Третья правда | страница 68
Распилили человека пополам, душу распилили в день цветения, в день радости. И рвал на себе рубаху Иван, и говорил себе сурово, что так ему и надо, что — слишком большое счастье, не по себе отмерил! Не зря долго поверить не мог, не зря же ночью просыпался и свечу запаливал, чтобы увидеть лицо жены на подушке рядом: она ли, мол? не приснилось ли!?

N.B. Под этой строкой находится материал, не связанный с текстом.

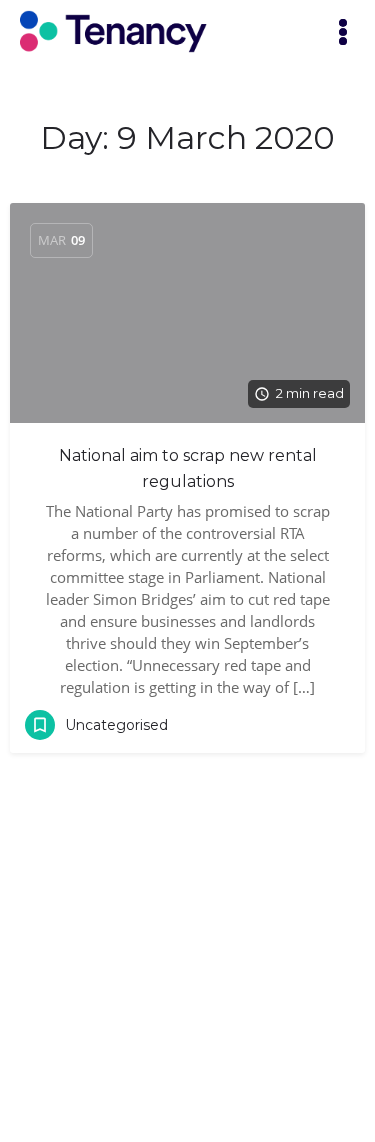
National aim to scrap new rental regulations (188, 468)
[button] (343, 33)
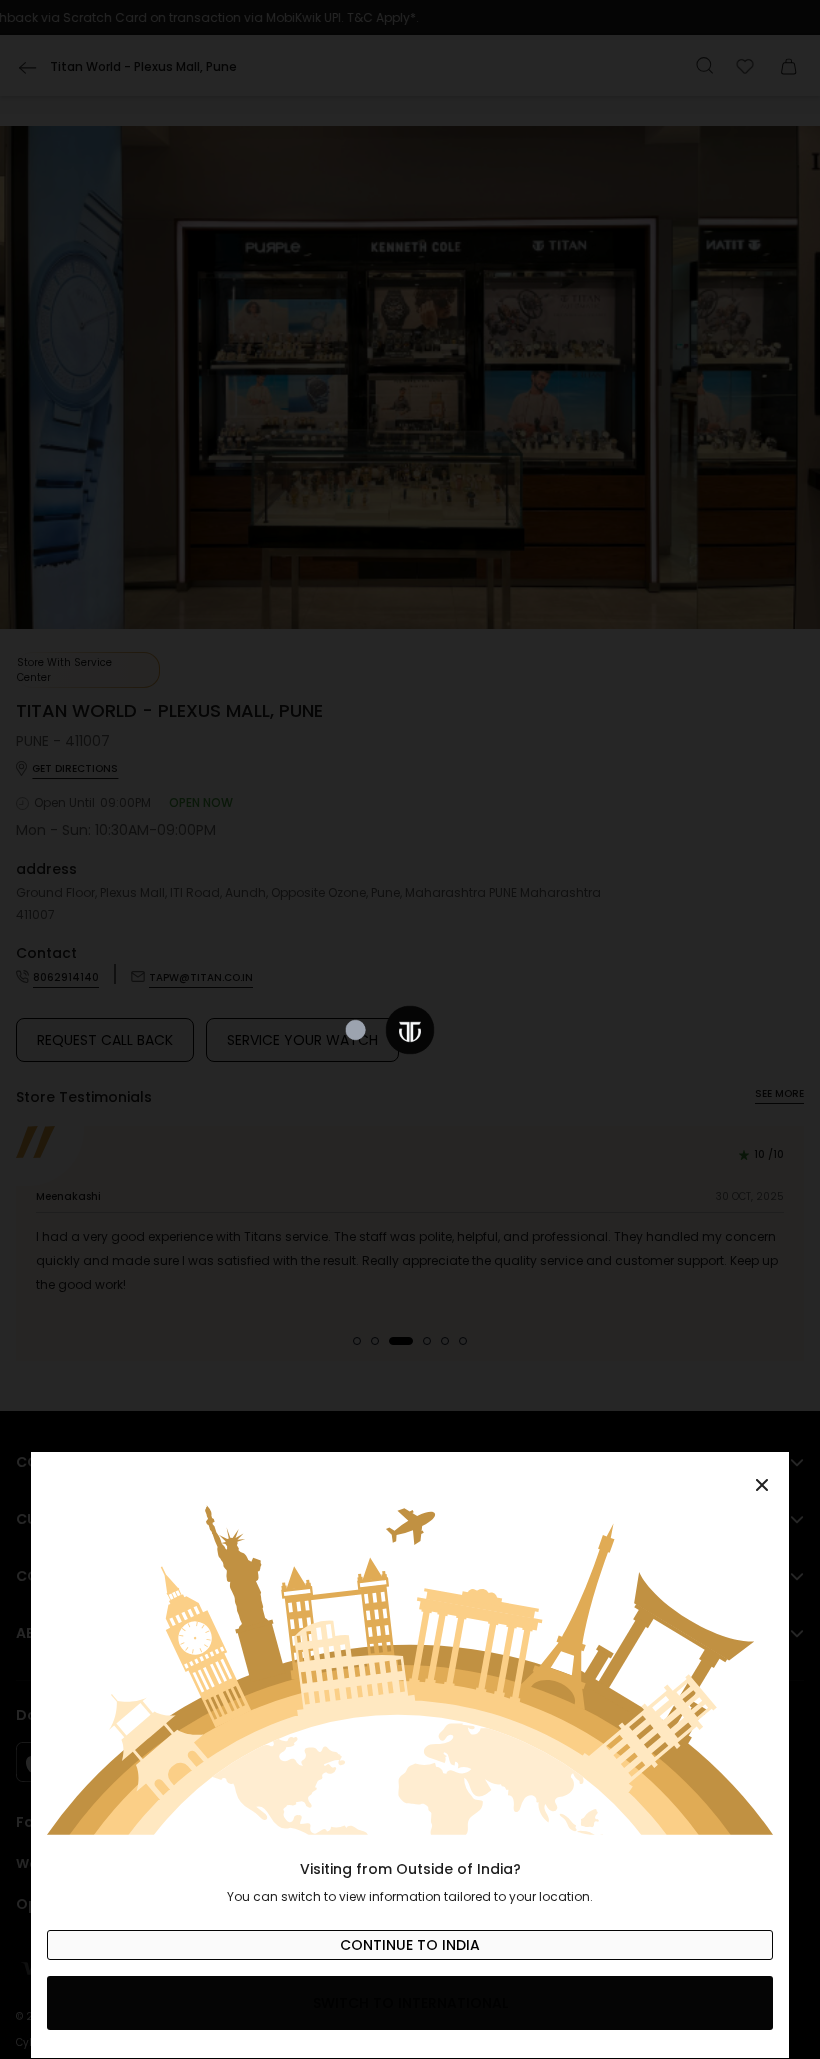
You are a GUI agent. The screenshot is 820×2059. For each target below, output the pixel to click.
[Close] (410, 1474)
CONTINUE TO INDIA (410, 1945)
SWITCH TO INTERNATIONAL (410, 2003)
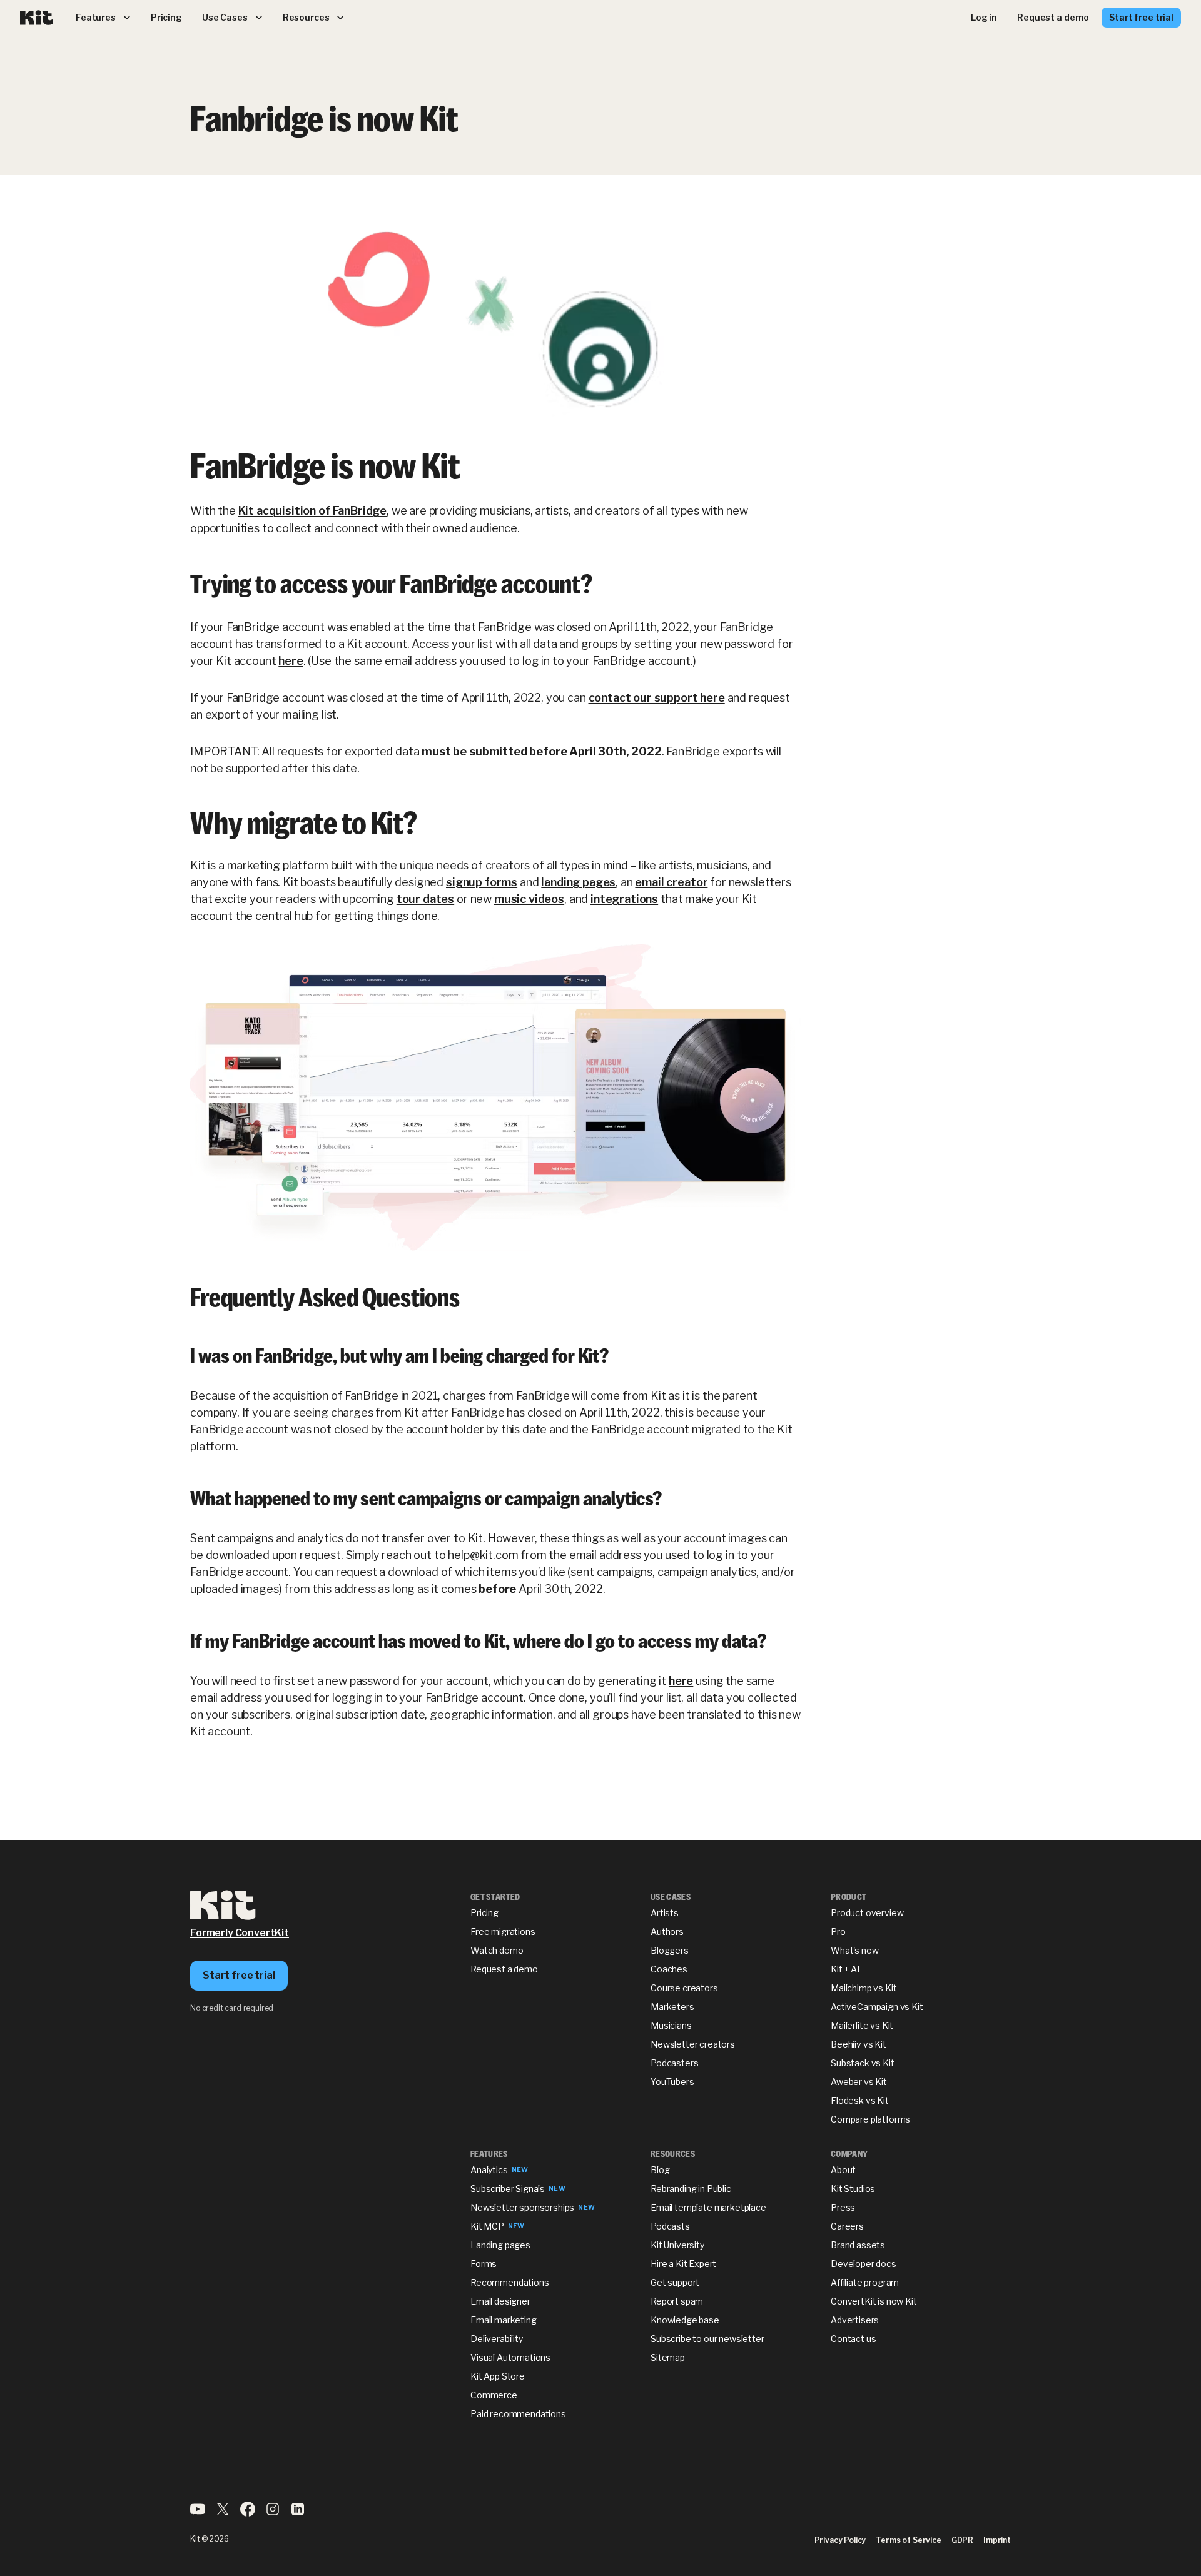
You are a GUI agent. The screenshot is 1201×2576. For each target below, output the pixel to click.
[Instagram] (272, 2513)
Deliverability (496, 2338)
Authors (667, 1931)
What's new (854, 1950)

Первый год в неволе каждый день отсчитывал, как жизнь кончилась. После просто годовщины отмечал: что было в этот день два, три, четыре года назад. Тогда-то вот в этот же день, во столько-то часов зашел Селиванов в дом, а за спиной его ОНА стояла; а в такой-то день и в такой-то час, когда сидит он теперь в пересылочной камере, сказал он ей тогда языком корявым, что дескать, может быть, поживет она у него еще малое время. А потом, это было в час вечерней поверки, тогда сказала она ему, что хороший он человек! А четыре года назад в эту ночь… Господи! Да было ли это? Уж пусть бы лучше не было! Пусть кто-нибудь скажет, что не было, хоть в шутку скажет, что не было ничего этого, что придумал, что с рождения и по сей день горизонтом ему запретка, а все остальное — приснилось!
Но у всех, с кем ни заговори, было такое же, и все разрезаны пополам, мыкаются друг с другом полулюди и рвут друг другу души своими горестями.

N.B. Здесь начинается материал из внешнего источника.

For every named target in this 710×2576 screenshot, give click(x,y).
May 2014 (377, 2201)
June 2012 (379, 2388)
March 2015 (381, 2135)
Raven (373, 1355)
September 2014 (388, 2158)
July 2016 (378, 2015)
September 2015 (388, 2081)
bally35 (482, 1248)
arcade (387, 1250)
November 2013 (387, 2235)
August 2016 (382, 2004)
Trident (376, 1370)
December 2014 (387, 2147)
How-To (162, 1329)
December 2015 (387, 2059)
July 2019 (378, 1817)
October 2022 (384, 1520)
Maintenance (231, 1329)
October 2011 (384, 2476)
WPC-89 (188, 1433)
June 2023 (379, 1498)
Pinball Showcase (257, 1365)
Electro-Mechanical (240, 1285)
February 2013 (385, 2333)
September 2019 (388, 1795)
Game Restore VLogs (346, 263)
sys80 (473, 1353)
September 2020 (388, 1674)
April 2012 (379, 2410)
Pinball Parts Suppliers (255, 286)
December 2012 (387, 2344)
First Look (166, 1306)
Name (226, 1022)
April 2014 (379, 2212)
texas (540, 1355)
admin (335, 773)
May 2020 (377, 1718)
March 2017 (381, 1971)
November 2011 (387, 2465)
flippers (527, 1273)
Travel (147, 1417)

И сколько вокруг их, людей! Из одного места — в другое, оттуда — в третье, и везде люди, и вокруг них проволока! Господи! Да остался ли кто еще там, по ту сторону? А может быть, той стороны уже и вовсе нет? А вся земля — одни круги и квадраты заборов и запреток!..

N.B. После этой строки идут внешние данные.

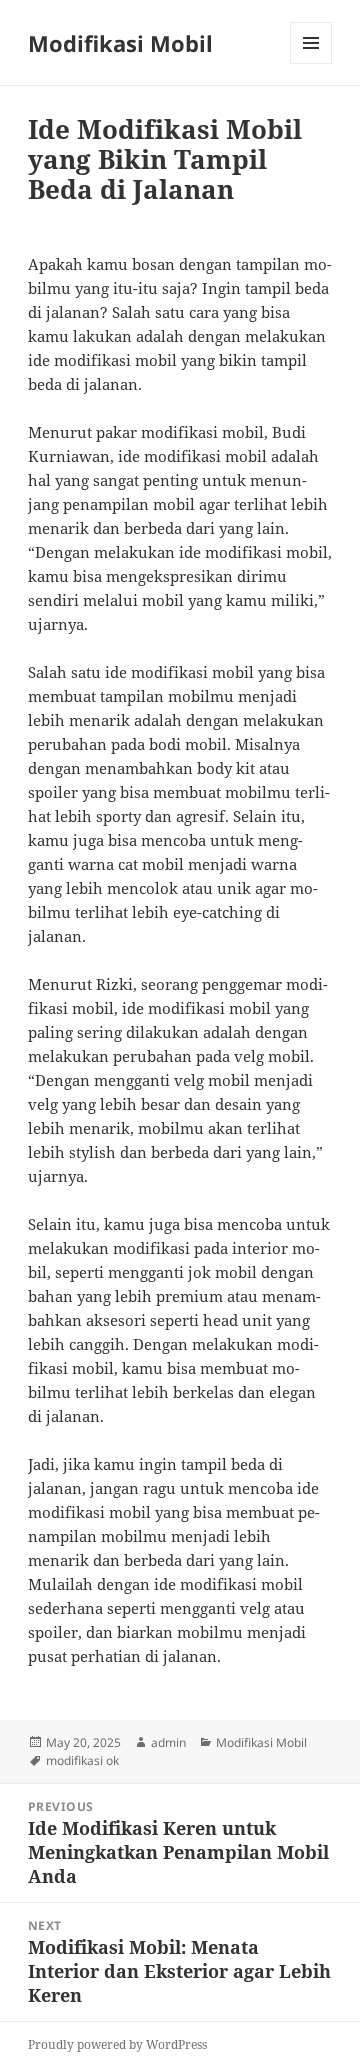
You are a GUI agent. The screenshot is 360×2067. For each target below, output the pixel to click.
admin (168, 1742)
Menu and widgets (311, 63)
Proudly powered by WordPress (117, 2044)
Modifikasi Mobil (120, 43)
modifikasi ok (82, 1760)
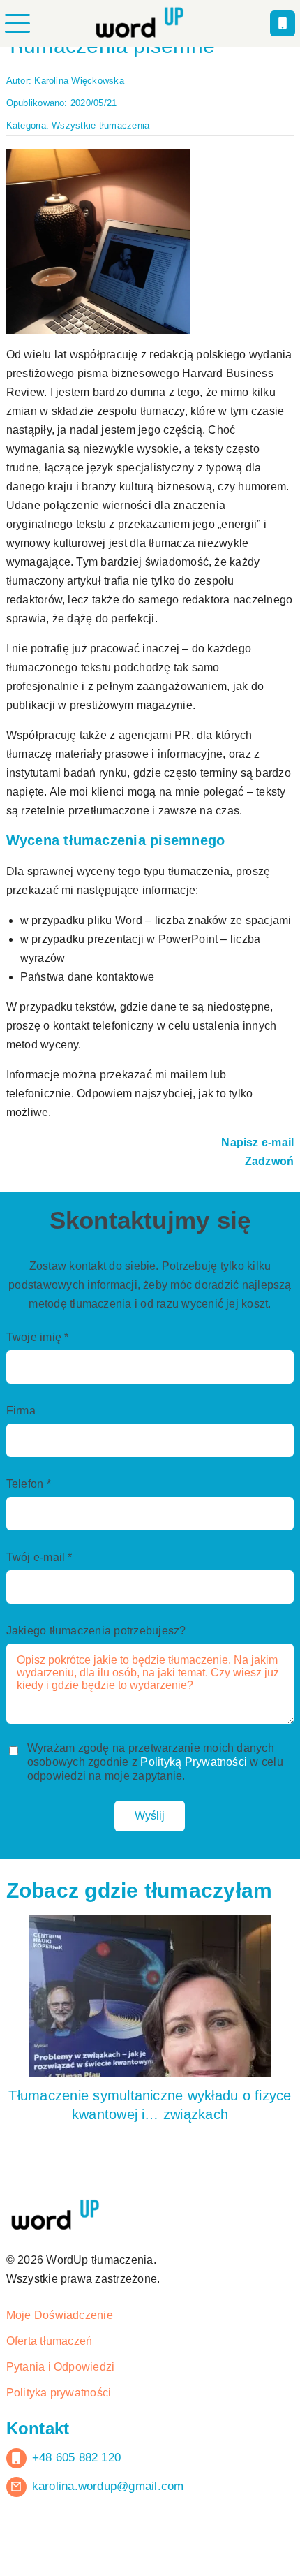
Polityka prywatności (62, 2456)
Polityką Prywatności (205, 1824)
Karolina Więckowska (84, 80)
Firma (21, 1468)
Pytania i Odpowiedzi (63, 2430)
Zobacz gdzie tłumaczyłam (134, 1954)
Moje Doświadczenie (62, 2378)
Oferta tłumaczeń (52, 2404)
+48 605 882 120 (81, 2521)
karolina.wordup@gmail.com (112, 2549)
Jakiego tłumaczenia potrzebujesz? (101, 1692)
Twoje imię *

Но нет! из щелей пересылочного вагона видна жизнь. Да разве легче оттого, разве не больнее?
А еще были запахи! От запаха пошел Иван в первый побег и срок себе удвоил. Слыл он тихим мужиком. Вел его солдат одного по лесу, и вдруг на пути — рябинник, да как ударит знакомым запахом: голова закружилась, дыханье замерло, в глазах — туман. Кинулся на штык, вырвал винтовку, разломил ее пополам об дерево и побежал… И выбежал… на соседнюю зону.
И потом еще сколько раз, чаще ночью, вдруг наплывали запахи: то домашние, то таежные, но еще тошнее — запах тела женского! И на глаза тьма опускалась от бровей, руки кусал, чтобы выбраться из омута.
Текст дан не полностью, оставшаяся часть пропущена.